_TASK REQUIREMENTS_:
For this exercise, print all of the entries exactly as given.

[EXCERPTED RECORDS — start]

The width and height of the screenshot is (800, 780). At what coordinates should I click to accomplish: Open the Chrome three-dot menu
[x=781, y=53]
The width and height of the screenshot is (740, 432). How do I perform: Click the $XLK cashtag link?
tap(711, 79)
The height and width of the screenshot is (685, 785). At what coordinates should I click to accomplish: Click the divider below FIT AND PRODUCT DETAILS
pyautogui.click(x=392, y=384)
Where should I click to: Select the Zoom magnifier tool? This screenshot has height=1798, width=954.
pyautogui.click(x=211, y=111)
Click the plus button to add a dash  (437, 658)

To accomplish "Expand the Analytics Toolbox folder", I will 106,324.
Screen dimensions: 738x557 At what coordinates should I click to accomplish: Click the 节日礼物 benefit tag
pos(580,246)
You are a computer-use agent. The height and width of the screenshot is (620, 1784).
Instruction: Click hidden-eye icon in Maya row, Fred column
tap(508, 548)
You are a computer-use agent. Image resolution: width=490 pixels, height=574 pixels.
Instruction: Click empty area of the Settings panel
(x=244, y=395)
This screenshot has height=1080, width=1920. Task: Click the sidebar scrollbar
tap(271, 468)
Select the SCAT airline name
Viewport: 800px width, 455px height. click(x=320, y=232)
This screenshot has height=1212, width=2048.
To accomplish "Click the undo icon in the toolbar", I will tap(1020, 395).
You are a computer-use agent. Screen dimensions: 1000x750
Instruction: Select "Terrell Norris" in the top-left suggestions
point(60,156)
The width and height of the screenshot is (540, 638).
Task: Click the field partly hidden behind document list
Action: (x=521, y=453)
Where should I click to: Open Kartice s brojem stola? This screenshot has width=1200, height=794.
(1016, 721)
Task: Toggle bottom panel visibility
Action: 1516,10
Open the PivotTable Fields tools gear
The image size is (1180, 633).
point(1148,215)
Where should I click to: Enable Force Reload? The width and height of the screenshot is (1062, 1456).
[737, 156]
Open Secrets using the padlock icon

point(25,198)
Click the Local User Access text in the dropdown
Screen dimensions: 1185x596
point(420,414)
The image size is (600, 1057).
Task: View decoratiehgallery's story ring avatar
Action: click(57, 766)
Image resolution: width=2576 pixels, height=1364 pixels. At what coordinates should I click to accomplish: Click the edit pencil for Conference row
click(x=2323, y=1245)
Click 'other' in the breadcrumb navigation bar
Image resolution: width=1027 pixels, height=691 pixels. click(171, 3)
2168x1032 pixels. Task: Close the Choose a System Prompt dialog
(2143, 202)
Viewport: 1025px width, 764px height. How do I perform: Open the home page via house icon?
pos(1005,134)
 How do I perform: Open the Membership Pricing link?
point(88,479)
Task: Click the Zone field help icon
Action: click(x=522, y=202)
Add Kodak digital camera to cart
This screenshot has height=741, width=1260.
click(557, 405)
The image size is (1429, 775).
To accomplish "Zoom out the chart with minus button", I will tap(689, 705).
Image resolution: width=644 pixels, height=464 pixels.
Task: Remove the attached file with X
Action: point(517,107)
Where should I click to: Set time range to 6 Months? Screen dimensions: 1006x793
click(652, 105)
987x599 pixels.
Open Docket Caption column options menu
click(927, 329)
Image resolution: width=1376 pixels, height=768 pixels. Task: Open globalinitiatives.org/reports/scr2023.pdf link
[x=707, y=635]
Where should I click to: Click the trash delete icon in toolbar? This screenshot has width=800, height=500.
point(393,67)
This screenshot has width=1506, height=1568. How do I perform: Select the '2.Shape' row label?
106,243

[EXCERPTED RECORDS — finish]

_WRITTEN SOLUTION_:
The width and height of the screenshot is (800, 780). At what coordinates should I click to accomplish: Open the Chrome three-dot menu
[x=781, y=53]
The width and height of the screenshot is (740, 432). How do I perform: Click the $XLK cashtag link?
tap(711, 79)
The height and width of the screenshot is (685, 785). At what coordinates should I click to accomplish: Click the divider below FIT AND PRODUCT DETAILS
pyautogui.click(x=392, y=384)
Where should I click to: Select the Zoom magnifier tool? This screenshot has height=1798, width=954.
pyautogui.click(x=211, y=111)
Click the plus button to add a dash  (437, 658)

To accomplish "Expand the Analytics Toolbox folder", I will 106,324.
Screen dimensions: 738x557 At what coordinates should I click to accomplish: Click the 节日礼物 benefit tag
pos(580,246)
You are a computer-use agent. The height and width of the screenshot is (620, 1784).
Instruction: Click hidden-eye icon in Maya row, Fred column
tap(508, 548)
You are a computer-use agent. Image resolution: width=490 pixels, height=574 pixels.
Instruction: Click empty area of the Settings panel
(x=244, y=395)
This screenshot has height=1080, width=1920. Task: Click the sidebar scrollbar
tap(271, 468)
Select the SCAT airline name
Viewport: 800px width, 455px height. click(x=320, y=232)
This screenshot has height=1212, width=2048.
To accomplish "Click the undo icon in the toolbar", I will tap(1020, 395).
You are a computer-use agent. Screen dimensions: 1000x750
Instruction: Select "Terrell Norris" in the top-left suggestions
point(60,156)
The width and height of the screenshot is (540, 638).
Task: Click the field partly hidden behind document list
Action: (x=521, y=453)
Where should I click to: Open Kartice s brojem stola? This screenshot has width=1200, height=794.
(1016, 721)
Task: Toggle bottom panel visibility
Action: 1516,10
Open the PivotTable Fields tools gear
The image size is (1180, 633).
point(1148,215)
Where should I click to: Enable Force Reload? The width and height of the screenshot is (1062, 1456).
[737, 156]
Open Secrets using the padlock icon

point(25,198)
Click the Local User Access text in the dropdown
Screen dimensions: 1185x596
point(420,414)
The image size is (600, 1057).
Task: View decoratiehgallery's story ring avatar
Action: click(57, 766)
Image resolution: width=2576 pixels, height=1364 pixels. At what coordinates should I click to accomplish: Click the edit pencil for Conference row
click(x=2323, y=1245)
Click 'other' in the breadcrumb navigation bar
Image resolution: width=1027 pixels, height=691 pixels. click(171, 3)
2168x1032 pixels. Task: Close the Choose a System Prompt dialog
(2143, 202)
Viewport: 1025px width, 764px height. How do I perform: Open the home page via house icon?
pos(1005,134)
 How do I perform: Open the Membership Pricing link?
point(88,479)
Task: Click the Zone field help icon
Action: click(x=522, y=202)
Add Kodak digital camera to cart
This screenshot has height=741, width=1260.
click(557, 405)
The image size is (1429, 775).
To accomplish "Zoom out the chart with minus button", I will tap(689, 705).
Image resolution: width=644 pixels, height=464 pixels.
Task: Remove the attached file with X
Action: point(517,107)
Where should I click to: Set time range to 6 Months? Screen dimensions: 1006x793
click(652, 105)
987x599 pixels.
Open Docket Caption column options menu
click(927, 329)
Image resolution: width=1376 pixels, height=768 pixels. Task: Open globalinitiatives.org/reports/scr2023.pdf link
[x=707, y=635]
Where should I click to: Click the trash delete icon in toolbar? This screenshot has width=800, height=500.
point(393,67)
This screenshot has width=1506, height=1568. How do I perform: Select the '2.Shape' row label?
106,243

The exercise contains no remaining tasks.